Wednesday, August 08, 2012

Zero

I recently read a post online where someone attributed the "invention" of mathematical 0 (zero) to Islamic Arabs some time around 500 AD. Well, they didn't, and it can be proven, a number of ways.

For starters, the mathematician in me must comment. It was the Babylonians that first conceived of the idea of "zero" as a number somewhere around 1900 BC and introduced a symbol for the number zero somewhere around 250 BC - thus the symbol for "0" used in math predates Muhammad by around 800 years (he was born in 570 AD). And in 130 AD, Ptolemy,was using a symbol for zero (a small circle with a long overbar) within a sexagesimal numeral system otherwise using alphabetic Greek numerals.

Secondly, the number concept of "zero" was independently conceived in India around the same time, and it was the Indians (specifically the Indian scholar Pingala) who around 300 BC was actually counting in a binary system of 0 and 1. Also the Mayans around 36 BC conceived of a "zero" number in their counting system complete with a symbol to represent it, and influenced the Incas and other Mesoamericans in their counting systems as well.

The positional notation without the use of zero (using an empty space in tabular arrangements, or the word kha "emptiness") is known to have been in use in India from the 6th century. The earliest certain use of zero as a decimal positional digit dates to the 5th century mention in the Sanskrit text Lokavibhaga. The symbol for a zero digit was written in the shape of a dot, and consequently called bindu ("dot").

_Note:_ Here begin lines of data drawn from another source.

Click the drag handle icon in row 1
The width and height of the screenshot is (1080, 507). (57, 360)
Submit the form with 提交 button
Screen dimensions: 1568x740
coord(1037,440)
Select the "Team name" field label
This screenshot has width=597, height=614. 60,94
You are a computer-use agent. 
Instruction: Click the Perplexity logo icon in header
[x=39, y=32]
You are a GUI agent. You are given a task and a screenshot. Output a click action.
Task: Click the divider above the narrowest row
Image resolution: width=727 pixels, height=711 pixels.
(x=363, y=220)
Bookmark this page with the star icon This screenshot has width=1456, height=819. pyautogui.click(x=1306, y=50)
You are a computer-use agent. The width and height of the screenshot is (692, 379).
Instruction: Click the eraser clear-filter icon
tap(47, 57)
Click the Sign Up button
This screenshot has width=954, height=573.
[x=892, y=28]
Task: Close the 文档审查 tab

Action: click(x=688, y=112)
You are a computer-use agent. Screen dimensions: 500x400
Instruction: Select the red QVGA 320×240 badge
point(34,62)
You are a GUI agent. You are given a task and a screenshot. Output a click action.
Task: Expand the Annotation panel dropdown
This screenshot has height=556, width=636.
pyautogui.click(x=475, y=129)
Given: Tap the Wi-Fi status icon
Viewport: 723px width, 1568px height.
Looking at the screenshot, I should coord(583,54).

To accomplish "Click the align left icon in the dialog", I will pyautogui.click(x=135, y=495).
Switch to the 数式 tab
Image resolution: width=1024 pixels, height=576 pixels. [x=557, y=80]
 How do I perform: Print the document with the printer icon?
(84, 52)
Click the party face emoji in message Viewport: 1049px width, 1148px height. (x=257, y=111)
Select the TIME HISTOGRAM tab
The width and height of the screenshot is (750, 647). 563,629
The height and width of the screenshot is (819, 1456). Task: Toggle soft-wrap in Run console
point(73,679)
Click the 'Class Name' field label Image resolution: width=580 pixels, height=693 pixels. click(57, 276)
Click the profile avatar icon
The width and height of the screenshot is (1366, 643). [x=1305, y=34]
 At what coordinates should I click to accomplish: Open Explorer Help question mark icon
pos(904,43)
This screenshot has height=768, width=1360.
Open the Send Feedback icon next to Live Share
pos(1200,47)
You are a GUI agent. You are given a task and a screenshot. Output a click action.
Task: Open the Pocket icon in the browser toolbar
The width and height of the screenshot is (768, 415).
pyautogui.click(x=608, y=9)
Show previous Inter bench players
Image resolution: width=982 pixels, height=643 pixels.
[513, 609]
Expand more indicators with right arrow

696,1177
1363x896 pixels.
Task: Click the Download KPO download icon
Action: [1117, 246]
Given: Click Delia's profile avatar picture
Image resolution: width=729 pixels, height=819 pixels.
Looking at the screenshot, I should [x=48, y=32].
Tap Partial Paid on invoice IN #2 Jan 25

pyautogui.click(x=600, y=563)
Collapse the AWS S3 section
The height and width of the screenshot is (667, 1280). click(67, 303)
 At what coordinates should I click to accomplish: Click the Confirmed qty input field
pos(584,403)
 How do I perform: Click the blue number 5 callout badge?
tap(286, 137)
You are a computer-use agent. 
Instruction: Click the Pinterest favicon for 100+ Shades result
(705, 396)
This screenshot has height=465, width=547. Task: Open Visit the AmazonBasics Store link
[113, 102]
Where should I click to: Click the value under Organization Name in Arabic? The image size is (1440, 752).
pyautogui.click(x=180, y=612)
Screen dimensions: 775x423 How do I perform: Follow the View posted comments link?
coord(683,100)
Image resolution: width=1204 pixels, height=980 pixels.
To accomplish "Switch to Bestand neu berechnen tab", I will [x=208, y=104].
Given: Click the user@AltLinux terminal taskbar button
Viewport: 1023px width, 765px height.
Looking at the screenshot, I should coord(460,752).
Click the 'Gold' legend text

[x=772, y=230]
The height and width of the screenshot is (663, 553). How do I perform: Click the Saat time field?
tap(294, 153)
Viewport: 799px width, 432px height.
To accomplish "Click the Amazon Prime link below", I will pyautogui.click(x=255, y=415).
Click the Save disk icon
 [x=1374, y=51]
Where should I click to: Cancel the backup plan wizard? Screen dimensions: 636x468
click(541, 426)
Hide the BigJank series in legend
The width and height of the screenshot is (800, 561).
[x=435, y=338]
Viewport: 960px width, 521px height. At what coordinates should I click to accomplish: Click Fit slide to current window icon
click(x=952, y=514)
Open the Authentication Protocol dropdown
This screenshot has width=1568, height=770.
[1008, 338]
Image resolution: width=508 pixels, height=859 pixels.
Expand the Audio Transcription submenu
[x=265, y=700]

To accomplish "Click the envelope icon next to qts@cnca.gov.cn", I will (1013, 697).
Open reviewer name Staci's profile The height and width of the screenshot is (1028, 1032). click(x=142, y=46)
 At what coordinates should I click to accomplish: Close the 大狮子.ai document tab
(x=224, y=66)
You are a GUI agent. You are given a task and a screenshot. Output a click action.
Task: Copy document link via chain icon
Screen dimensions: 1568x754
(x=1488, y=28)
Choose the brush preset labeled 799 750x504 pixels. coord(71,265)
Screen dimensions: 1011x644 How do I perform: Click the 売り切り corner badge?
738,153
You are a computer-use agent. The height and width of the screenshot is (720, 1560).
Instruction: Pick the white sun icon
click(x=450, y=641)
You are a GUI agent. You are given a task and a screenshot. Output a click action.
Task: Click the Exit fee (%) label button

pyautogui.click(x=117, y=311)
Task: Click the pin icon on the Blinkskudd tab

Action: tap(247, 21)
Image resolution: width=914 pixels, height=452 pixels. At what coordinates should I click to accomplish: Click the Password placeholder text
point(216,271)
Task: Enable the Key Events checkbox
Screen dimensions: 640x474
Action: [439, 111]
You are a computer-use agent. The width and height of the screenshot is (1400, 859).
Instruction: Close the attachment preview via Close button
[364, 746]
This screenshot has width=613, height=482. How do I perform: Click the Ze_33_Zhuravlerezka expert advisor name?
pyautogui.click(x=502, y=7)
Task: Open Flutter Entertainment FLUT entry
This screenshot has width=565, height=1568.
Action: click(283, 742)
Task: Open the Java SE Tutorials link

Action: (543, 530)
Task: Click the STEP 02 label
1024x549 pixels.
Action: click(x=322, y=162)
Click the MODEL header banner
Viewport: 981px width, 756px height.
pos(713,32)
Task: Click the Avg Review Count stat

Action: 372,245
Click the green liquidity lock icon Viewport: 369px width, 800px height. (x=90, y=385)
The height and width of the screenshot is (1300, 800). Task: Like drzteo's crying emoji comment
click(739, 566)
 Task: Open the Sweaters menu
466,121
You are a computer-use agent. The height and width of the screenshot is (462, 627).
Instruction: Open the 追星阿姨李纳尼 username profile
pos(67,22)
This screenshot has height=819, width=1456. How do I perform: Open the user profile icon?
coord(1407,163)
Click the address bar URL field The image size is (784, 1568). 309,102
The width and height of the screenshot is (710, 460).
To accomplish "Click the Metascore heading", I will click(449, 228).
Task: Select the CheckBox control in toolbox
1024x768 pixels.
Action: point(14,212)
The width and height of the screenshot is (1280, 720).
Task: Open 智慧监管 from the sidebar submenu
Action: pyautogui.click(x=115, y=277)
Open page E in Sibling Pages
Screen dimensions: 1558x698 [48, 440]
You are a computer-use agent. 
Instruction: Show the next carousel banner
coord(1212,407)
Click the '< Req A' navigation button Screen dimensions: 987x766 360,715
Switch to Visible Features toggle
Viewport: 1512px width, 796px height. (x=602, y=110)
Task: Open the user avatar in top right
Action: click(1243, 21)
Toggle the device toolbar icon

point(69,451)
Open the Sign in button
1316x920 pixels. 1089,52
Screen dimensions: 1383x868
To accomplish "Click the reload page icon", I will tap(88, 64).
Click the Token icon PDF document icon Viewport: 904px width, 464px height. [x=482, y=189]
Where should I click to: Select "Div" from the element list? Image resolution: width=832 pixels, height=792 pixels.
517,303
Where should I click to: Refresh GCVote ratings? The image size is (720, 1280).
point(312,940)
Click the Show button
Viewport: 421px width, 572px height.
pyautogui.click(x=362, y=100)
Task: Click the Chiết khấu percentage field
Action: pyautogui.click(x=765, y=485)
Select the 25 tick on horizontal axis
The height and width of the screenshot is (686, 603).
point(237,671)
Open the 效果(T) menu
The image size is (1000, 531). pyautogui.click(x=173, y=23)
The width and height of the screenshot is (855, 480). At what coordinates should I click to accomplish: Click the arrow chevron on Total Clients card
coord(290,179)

The dot had been used in Greece during earlier ciphered numeral periods.

Note that this all transpired while the Greeks were arguing about the philosophical concept of "nothing can't be something" and had to seek public (i.e. philosopher) opinion about whether or not zero was even a number - not unlike debate in the modern west debating the esoterica of facts while others simply go with the facts, but I digress...

But it is the engineer in me that must point out that the long before Muhammad was even born, and before there was a concise definition of zero and negative numbers, people in the west were doing math, building towers, sitting in concrete stadiums, getting water from concrete aqueducts, using paved roads with long bridge spans, damming rivers, and having multiple means of mechanical power conversion systems while achieving a level of sophistication of city and population management that the nomads of the deserts did not have for centuries.

Of course this also started before Muhammad was even born and was concurrent withs Roman soldiers spreading their engineering skills across Europe and into Africa.